Darrell Wallace in his Wendell Scott tribute truck--his victory last year in this race made him the first black to win a NASCAR race since Wendell.

During my visit on Friday, I made a point to eat a hot dog from the concession stand at the race track. Martinsville has always prided itself on the quality of its hotdogs, even back when I was a kid. I was glad to see that the $2 price tag was within reason in this day and age (I don’t remember—and I don’t think I want to know—how cheap they were in 1967).

I had a wonderful day at the track! I’m so glad I made the effort to check out Martinsville again and recalibrate my memories. During the day, I moved around to sit from various vantage points, including some particular seating areas that I could remember from times in the past when I sat in the grandstands. It was fun to put myself back in the same geographical spot where I sat all those many years ago.

The view towards Turn One, without the roof
that used to be over the main grandstand.

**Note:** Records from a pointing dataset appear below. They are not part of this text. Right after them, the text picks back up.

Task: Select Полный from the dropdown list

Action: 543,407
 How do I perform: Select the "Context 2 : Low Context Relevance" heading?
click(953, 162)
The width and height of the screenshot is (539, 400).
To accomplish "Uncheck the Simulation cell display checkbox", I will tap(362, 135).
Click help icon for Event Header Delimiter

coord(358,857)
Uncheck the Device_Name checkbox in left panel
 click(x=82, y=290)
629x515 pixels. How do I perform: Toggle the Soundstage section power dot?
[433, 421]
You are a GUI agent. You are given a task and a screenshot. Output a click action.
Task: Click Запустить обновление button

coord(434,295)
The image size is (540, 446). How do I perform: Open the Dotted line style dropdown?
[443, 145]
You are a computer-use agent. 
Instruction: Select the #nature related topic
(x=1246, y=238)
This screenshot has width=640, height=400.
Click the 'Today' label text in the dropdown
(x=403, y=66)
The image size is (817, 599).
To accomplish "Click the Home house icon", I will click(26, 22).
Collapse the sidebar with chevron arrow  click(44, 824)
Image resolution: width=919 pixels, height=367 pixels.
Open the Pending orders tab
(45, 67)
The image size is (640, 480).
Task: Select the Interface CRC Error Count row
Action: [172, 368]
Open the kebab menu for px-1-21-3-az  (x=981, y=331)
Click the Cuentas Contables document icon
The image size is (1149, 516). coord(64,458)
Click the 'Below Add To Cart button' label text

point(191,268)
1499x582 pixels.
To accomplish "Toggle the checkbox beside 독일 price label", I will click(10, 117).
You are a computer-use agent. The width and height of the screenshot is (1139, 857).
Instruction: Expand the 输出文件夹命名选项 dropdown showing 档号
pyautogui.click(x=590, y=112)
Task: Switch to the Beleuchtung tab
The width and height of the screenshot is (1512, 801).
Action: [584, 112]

Sometimes change can be beneficial. Even though I miss the old-fashioned human powered scoreboard, I must admit the new-fangled huge video screen towering above the center of the infield does provide excellent information as well as replays. The electronic telemetry made it easy to keep up with which cars were turning the fastest laps in real time.

Despite all the changes, I still got to see a reminder of the old scoreboard, the shrubbery, and one of my childhood heroes. Fortunately, I discovered (underneath the back of the main grandstand) there are about half a dozen billboard-sized signs displaying black-and-white pictures of classic Martinsville action, featuring Junior Johnson, Darrell Waltrip, and others. Best of all, though, was a nostalgic picture of Richard Petty, in his 1967 Plymouth, entering the fourth turn with the shrubbery and old scoreboard behind him. It was likely taken at the exact Virginia 500 that was my first race at Martinsville (which Petty won), and I loved seeing it again! I certainly haven’t forgotten that day, and I’m glad that the Martinsville Speedway hasn’t totally forgotten it either. Hopefully it won’t be another 35 years before I come back to Martinsville again.

My favorite billboard under the bleachers.
Notice the men who manually kept the scoreboard correct.